ID :
117356
Sun, 04/18/2010 - 20:34
Auther :

Lapierre leaps 8.78m in long jump trials

Australian Fabrice Lapierre floated and flew to the sixth-greatest performance by a
long jumper under any conditions on Sunday - and then predicted even bigger things
to come.
Lapierre's massive jump of 8.78m - with the aid of a 3.1m per second tailwind - was
the standout performance of the three-day Commonwealth Games selection trials.
Only Americans Mike Powell, Bob Beamon and Carl Lewis, Soviet athlete Robert Emmiyan
and Cuban Ivan Pedroso have ever jumped further, and Pedroso's jump was also
wind-assisted.
"It's always there," said Lapierre, 26, who won the world indoor title last month.
"People don't understand that one day I'm going to jump something even more
exceptional than that.
"It's only a matter of time until I do something crazy and everyone is going to take
notice."
In a high-standard competition, Chris Noffke finished second, moving to fourth on
the Australian all-time list with a jump of 8.33m with a legal tailwind.
Noffke's big leap in the penultimate round provided Lapierre with the motivation to
go for broke.
"I couldn't have cared if the wind was 10 metres per second wind - that jump was
incredible," he said.
" ... it just felt natural, nothing special.
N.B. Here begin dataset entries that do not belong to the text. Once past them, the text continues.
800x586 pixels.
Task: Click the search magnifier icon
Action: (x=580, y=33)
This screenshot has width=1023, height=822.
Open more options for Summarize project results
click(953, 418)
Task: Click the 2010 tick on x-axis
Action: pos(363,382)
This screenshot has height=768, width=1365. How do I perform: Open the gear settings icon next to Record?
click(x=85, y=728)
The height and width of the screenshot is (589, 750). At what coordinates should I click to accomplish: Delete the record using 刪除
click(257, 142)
"But it felt like I was flying I guess, it felt so easy - like I was floating
through the air."
Lapierre's legal PB remains at 8.35m and he has pledged to break the national record
of 8.49m by the end of 2010.
Ryan Gregson won the blue-riband 1500m title on Sunday, mowing down Jeff Riseley in
the final 20 metres in the first-ever competitive clash between the two rising stars
of Australian middle distance running.
Gregson won a tactical race in three minutes 44.99 seconds ahead of Riseley
(3:45.15) and Jeremy Roff (3:45.37) with the first two certain to be among the
estimated 70 athletes named in the initial Delhi Games team on Monday.
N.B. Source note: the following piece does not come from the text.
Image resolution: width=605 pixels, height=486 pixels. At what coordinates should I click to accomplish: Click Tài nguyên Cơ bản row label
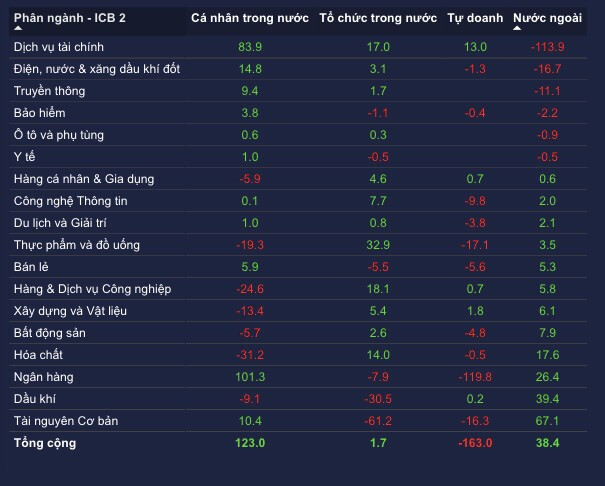click(x=66, y=421)
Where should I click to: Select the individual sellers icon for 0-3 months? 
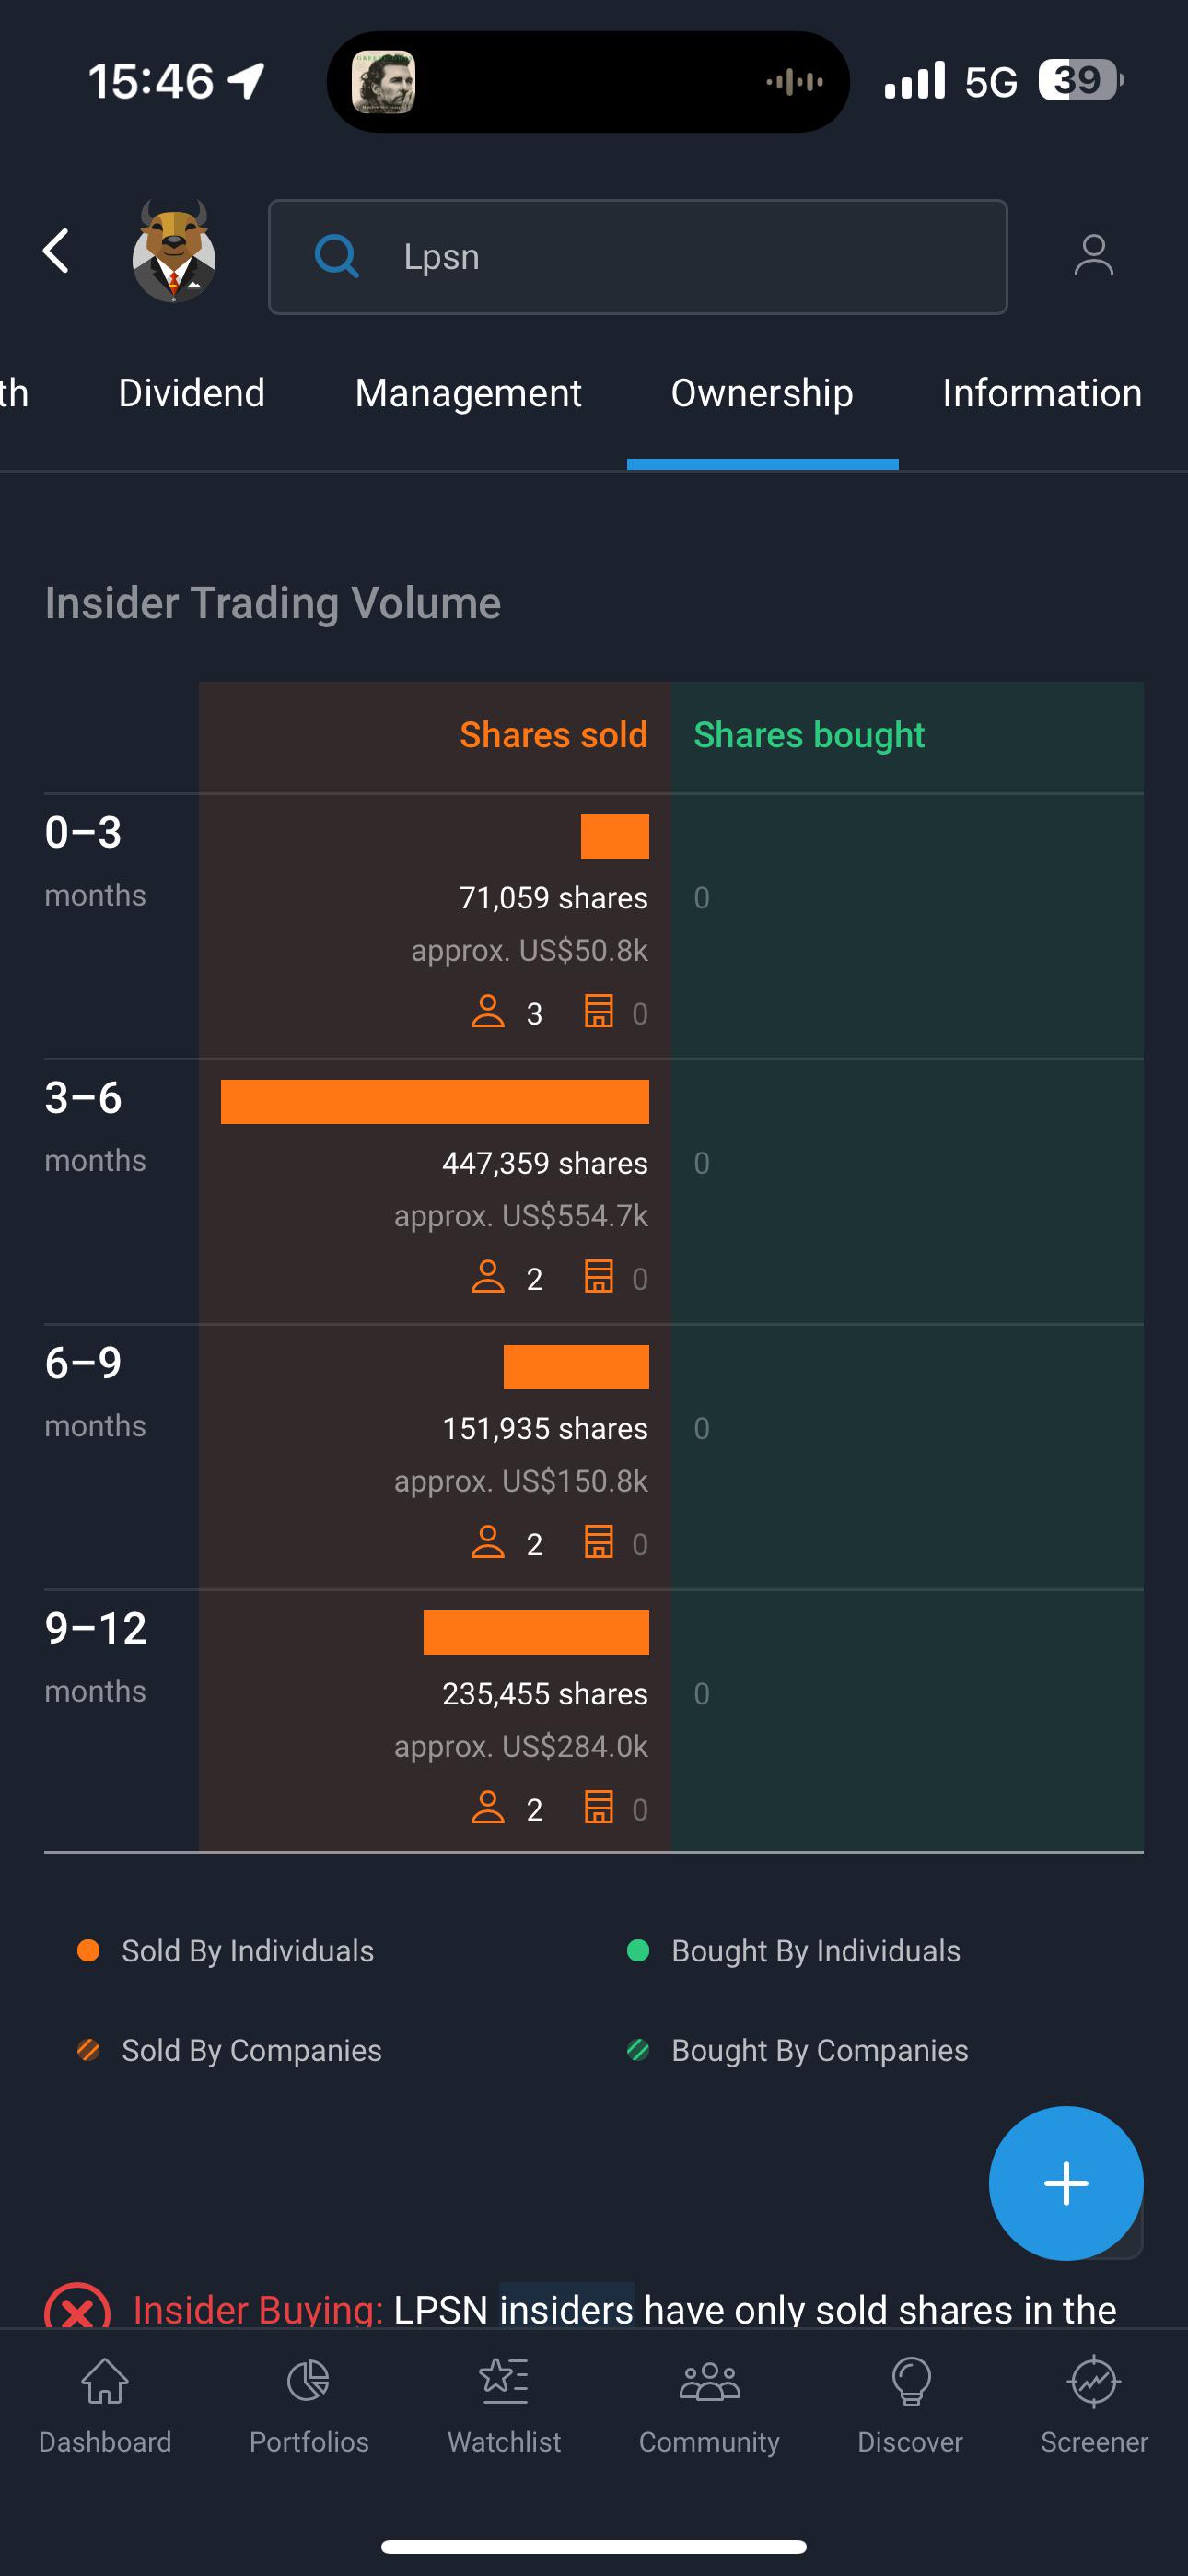[489, 1012]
"We had 12 guys trying to think on their feet today and it pretty much went down to
what I thought it would be like," said the 19-year-old Gregson.
"Riseley's strength was going a lap out and just trying to hold me out.
"And as I have shown every race this season, my strength has just been simply the
home straight - that has been the only time I have been taking the lead.
" ... we are all going to continue getting better together, then one of us is going
to make a breakthrough and win an Olympic medal or something like that."
Australia's two reigning world champions, pole vaulter Steve Hooker (5.80m) and
discus thrower Dani Samuels (63.61m), were untroubled in winning their respective
events.
But despite the $100,000 on offer if he could break Sergey Bubka's 17-year-old world
record, Hooker did not even get a crack at 6.15m after missing twice at 5.95m and
once at 6.01m.
WA sprinter Jody Henry made a massive double breakthrough on the weekend, adding the
200m title in 23.29 on Sunday to the one-lap national crown she had won the previous
night.
The 25-year-old Henry is set to run both events in Delhi, the first time she will
have contested individual races at a major international championship.
Veteran Patrick Johnson (20.78) bounced back from the disappointment of finishing
out of the medals in the 100m by edging out Aaron Rouge-Serret by four hundredths of
a second in the 200m final.
Other winners on Sunday who did enough to book their places on the Delhi Games team
included Scott Martin (shot put), Jarrod Bannister (javelin), Petrina Price (high
jump), Lauren Boden (400m hurdles) and Hayley Butler (100m hurdles).
Martin has also qualified in the discus, the event he won four years ago in Melbourne.